Sie sehen die TI als wichtige Basis für die voranschreitende Digitalisierung im Gesundheitswesen insbesondere für gesetzliche Pflichtaufgaben. Die Unterzeichner vertreten die gemeinsame Auffassung, dass neue Technologien in die Weiterentwicklung der TI einfließen müssen.
§ 3 Sektorale Anwendungen
KBV, ABDA und KZBV sind sich darüber einig, dass neben den Anwendungen der TI Bedarf für eigene sektorale Anwendungen besteht. Diese sind unter Berücksichtigung der TI-Standards zu entwickeln beziehungsweise weiterzuentwickeln. Die Organisationen gehen davon aus, dass die Kompatibilität zur TI eine wesentliche Voraussetzung für einen erfolgreichen Digitalisierungsprozess im Gesundheitswesen ist.
§ 4 Datenschutz
Der Datenschutz, insbesondere der Schutz sozialer Daten, ist ein hohes gesellschaftliches Gut, ebenso das Recht auf informationelle Selbstbestimmung.
Die Unterzeichner stimmen darin überein, dass auch nach Veröffentlichung der europäischen Datenschutzgrundverordnung (EU-DS-GVO) sowie des Vertrauensdienstegesetzes Regelungen zum Datenschutz weiterentwickelt werden müssen, um den Versorgungsalltag rechtssicher und am Therapieerfolg orientiert zu gestalten.
Dabei soll auf eine angemessene Dimensionierung bei gleichzeitiger Harmonisierung an die EU-DS-GVO hingewirkt werden. Aus Sicht der drei Heilberufeorganisationen ist dies ein sinnvoller Weg, die Kooperation und den Austausch zwischen den Leistungserbringern praxistauglich zu gestalten.
Sie setzen sich für die Gestaltung der Datenschutzstandards im Sinne der Patienten ein, um Verständlichkeit und Wirksamkeit eigener Schutzrechte zu gewährleisten und gleichzeitig die Erfordernisse einer verbesserten Arzneimitteltherapie in den Fokus zu rücken.
§ 5 Kommunikation unter den Leistungserbringern
KBV, ABDA und KZBV setzen sich dafür ein, die intersektorale Kommunikation zwischen den Leistungserbringern auszubauen. Primär ist der sichere elektronische Austausch zwischen den ambulant tätigen Ärzten sowie den Apothekern in einem heilberuflichen Netzwerk stärker voranzutreiben.
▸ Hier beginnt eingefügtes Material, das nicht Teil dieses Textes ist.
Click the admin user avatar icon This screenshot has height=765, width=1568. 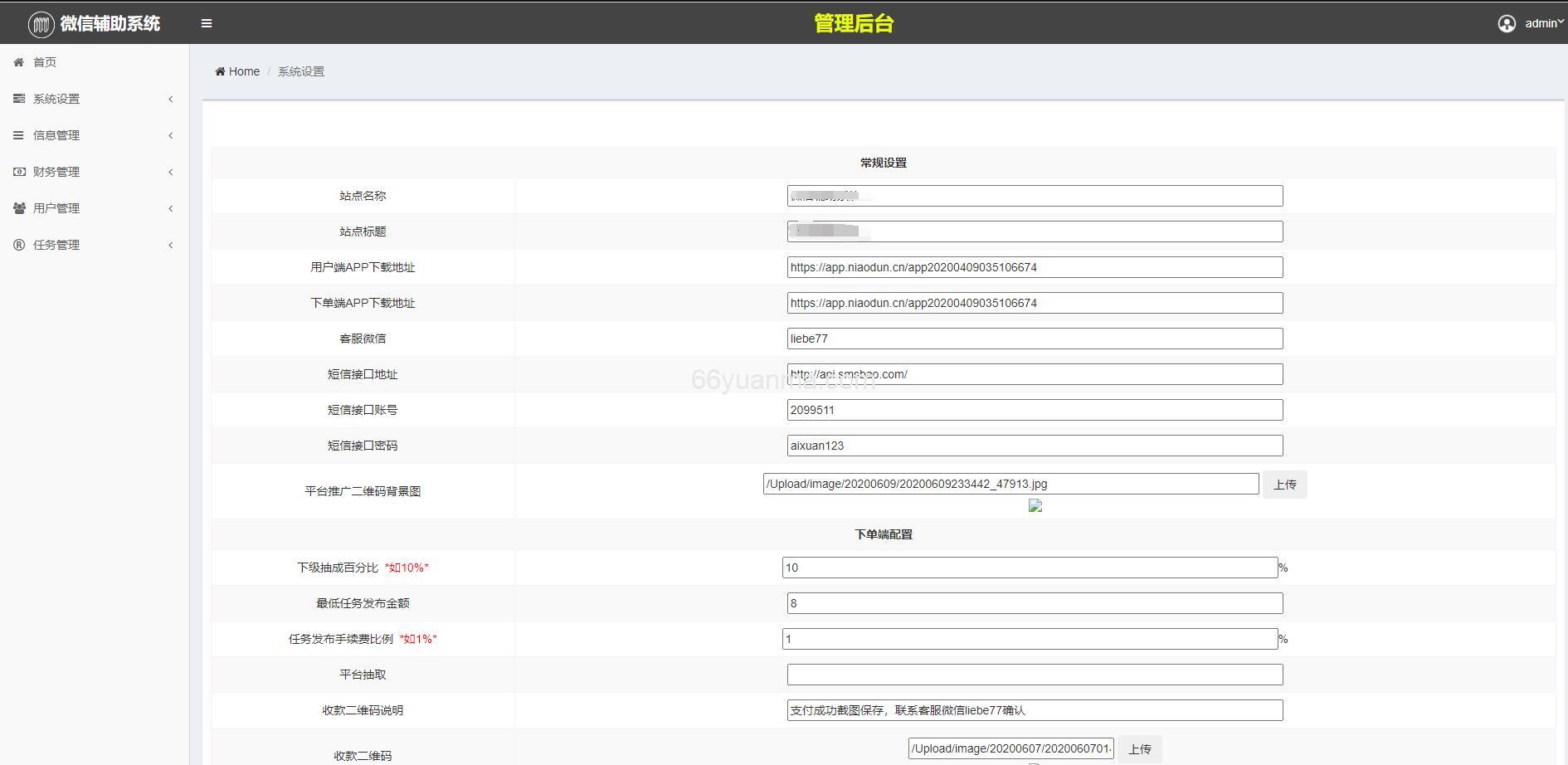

KBV, ABDA und KZBV sind sich einig, dass es schnellstmöglich zu einer verbesserten, aber sicheren direkten elektronischen Kommunikation zwischen Heilberuflern kommen muss, damit die Arzneimitteltherapiesicherheit gerade im Falle von Polymedikation verbessert wird. Der bundesweite Medikationsplan ist nur ein erster Schritt und nicht ausreichend.
§ 6 Elektronische Patientenakte und elektronische Gesundheitsakten
Die Einführung der elektronischen Patientenakte (ePA) ist ein wichtiges Vorhaben bei der Digitalisierung des Gesundheitswesens. KBV, ABDA und KZBV setzen sich gemeinsam für deutschlandweit einheitliche Standards und Schnittstellen ein.
Die gebündelten Kompetenzen und das Know-how von Ärzten und Apothekern müssen in die Erarbeitung dieser einheitlichen Standards und Schnittstellen einfließen.
Die unterzeichnenden Organisationen sind gemeinsam der Auffassung, dass die Heilberufler eine führende Rolle bei der Konzeption und Umsetzung der ePA spielen sollen. Persönliche elektronische Gesundheitsakten auf Basis von § 68 SGB V können eine sinnvolle Ergänzung des elektronischen Patientenfaches der elektronischen Gesundheitskarte darstellen. KBV. ABDA und KZBV werden die Entwicklungen der Krankenkassen und ihrer Dienstleister gemeinsam verfolgen, bewerten und, wo sinnvoll, unterstützen.
§ 7 Inkrafttreten
Diese Absichtserklärung tritt mit der Unterzeichnung in Kraft. Sie dient als Grundlage für weiterführende Aktivitäten zur Umsetzung einer gemeinsamen digitalen Agenda.